■ Ihre Aufgaben
(A) Nennen Sie alle verschiedenen Substantive im Quellenauszug über Gleitzeit, die mit „Zeit“ beginnen, in der Form, in der sie dort stehen.
(B) Setzen Sie den Quellenauszug über Gleitzeit nach seinem letzten Satz mit einigen Sätzen fort.

■ Quellenauszug
Stefanie Hock, Dr. Dieter Bremecker
Erfahrungsgemäß bewegen sich in klassischen Gleitzeitsystemen die individuellen Zeitsalden fast ausschließlich im positiven Bereich – meist nahe der Grenze des höchstzulässigen Zeitübertrags (bisher meistens 10 Stunden zu Monatsende). Wenn dann bei erhöhtem Arbeitsanfall längere Tagesarbeitszeiten erforderlich werden, verbleibt oft nur die Anordnung von Überstunden oder die fast immer als ungerecht empfundene Kappung der über das übertragbare Plus hinausgehenden Zeitguthaben. In modernen Gleitzeitsystemen wird daher mehr und mehr auf flexible Zeitkonten übergegangen, in denen auf automatische Kappung verzichtet wird.
Nach der Rechtsprechung ist es bei Zeitkonten nicht mehr zulässig, ab einem bestimmten Volumen einen ersatzlosen Wegfall der darüber hinaus geleisteten Stunden zu vereinbaren.

■ Bereitgestellte Daten
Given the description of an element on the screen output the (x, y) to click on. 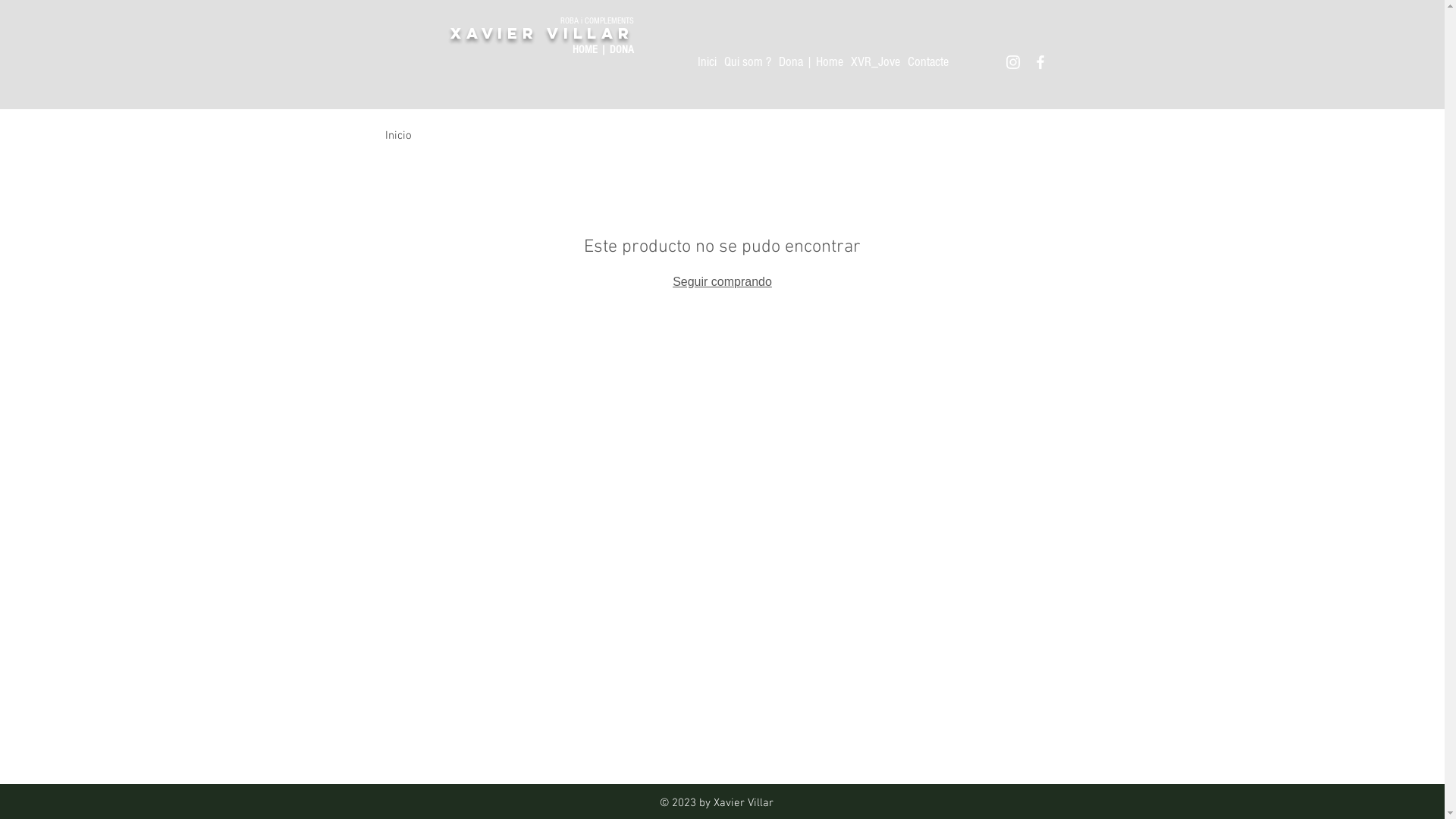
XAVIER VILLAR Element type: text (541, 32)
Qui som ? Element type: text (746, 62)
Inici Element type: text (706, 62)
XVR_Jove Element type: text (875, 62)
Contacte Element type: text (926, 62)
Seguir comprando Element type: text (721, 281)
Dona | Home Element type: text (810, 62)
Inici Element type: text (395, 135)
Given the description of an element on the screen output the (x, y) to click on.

==

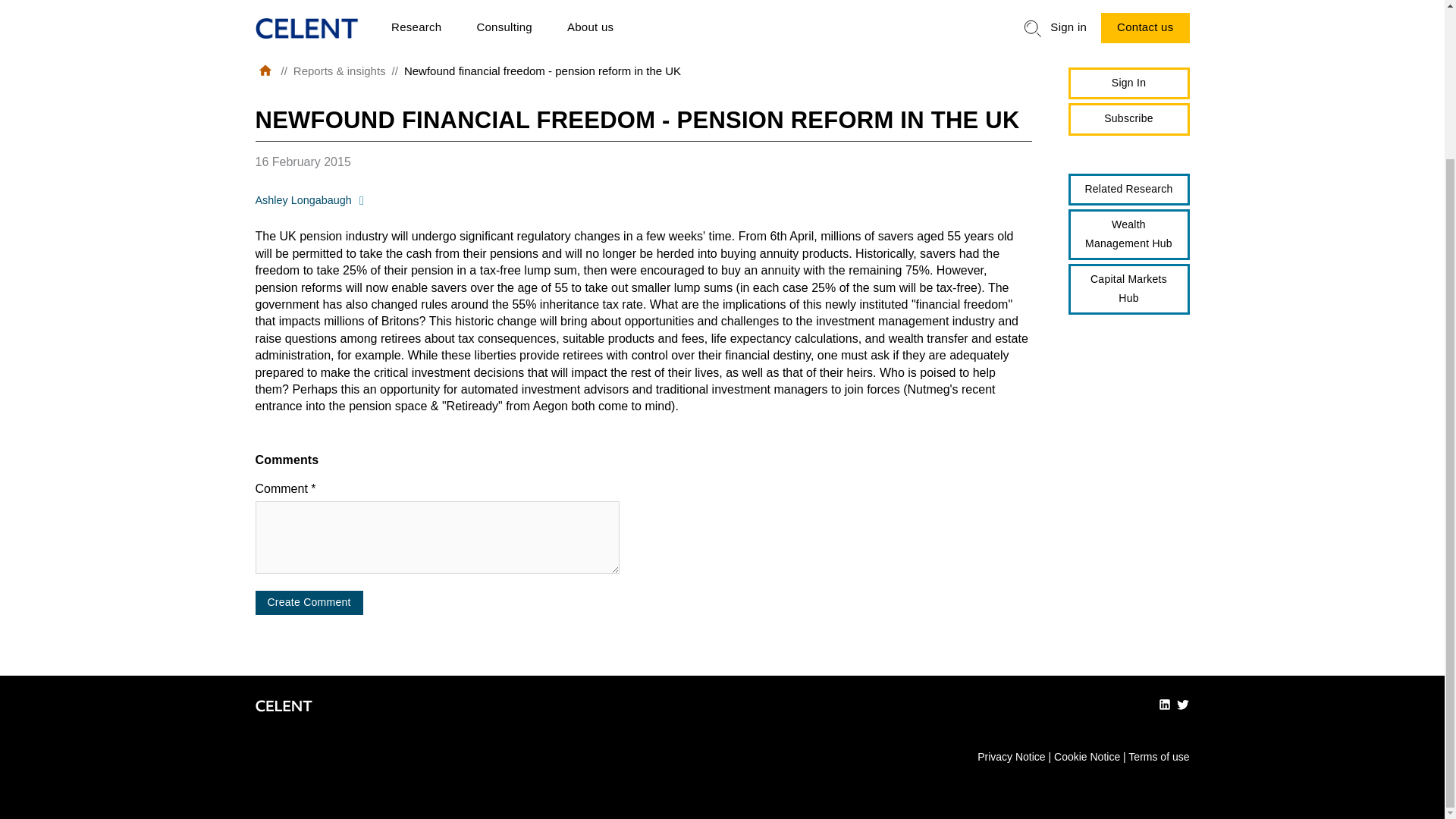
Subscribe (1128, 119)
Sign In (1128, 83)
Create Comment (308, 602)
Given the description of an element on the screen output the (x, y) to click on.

■ Ergebnisse der Aufgaben
(A) Zeitsalden, Zeitübertrags, Zeitguthaben, Zeitkonten

(B)
Insbesondere ist die Kappung von Zeitsalden problematisch, soweit der Arbeitgeber die geleistete Arbeitszeit angeordnet, gebilligt oder geduldet hat. Allerdings kann die Kappung von Arbeitszeitsalden als Regelungen zur Verteilung der Arbeitszeit wirksam sein, wenn dadurch bestimmt werden soll, dass der Arbeitnehmer von den Möglichkeiten einer flexiblen Arbeitszeitgestaltung nur innerhalb des gesetzlichen bzw. betrieblich festgelegten Rahmens Gebrauch machen kann. Die Frage, ob eine Kappung der Arbeitsstunden zulässig ist oder im Einzelfall doch anzurechnen bzw. zu vergüten sind, ist danach zu bewerten, ob der Arbeitgeber die Arbeitsstunden ausdrücklich oder stillschweigend angeordnet, gebilligt oder geduldet hat.
In neueren Gleitzeitmodellen werden Zeitkonten häufig nach dem Modell eines "Ampelkontos" geführt. Dies bezieht sich auf die 2 oder 3 "Ampelphasen", in die es unterteilt ist. Im Unterschied zu den oben beschriebenen Zeitkonten hat das Modell keine Kappungsgrenzen, sondern setzt dem Grundsatz nach auf Gegensteuerung:
Die sogenannte "Grüne Zone" (z. B. bis +/– 30 Stunden):
Der Mitarbeiter bzw. die Mitarbeiterin kann selbstverantwortlich über das Zeitguthaben verfügen.
Die sogenannte "Gelbe Zone" (z. B. bis +/– 40 Stunden):
Die Führungskraft muss Maßnahmen ergreifen, die zumindest ein weiteres Anwachsen von Zeitguthaben bzw. -schulden verhindern.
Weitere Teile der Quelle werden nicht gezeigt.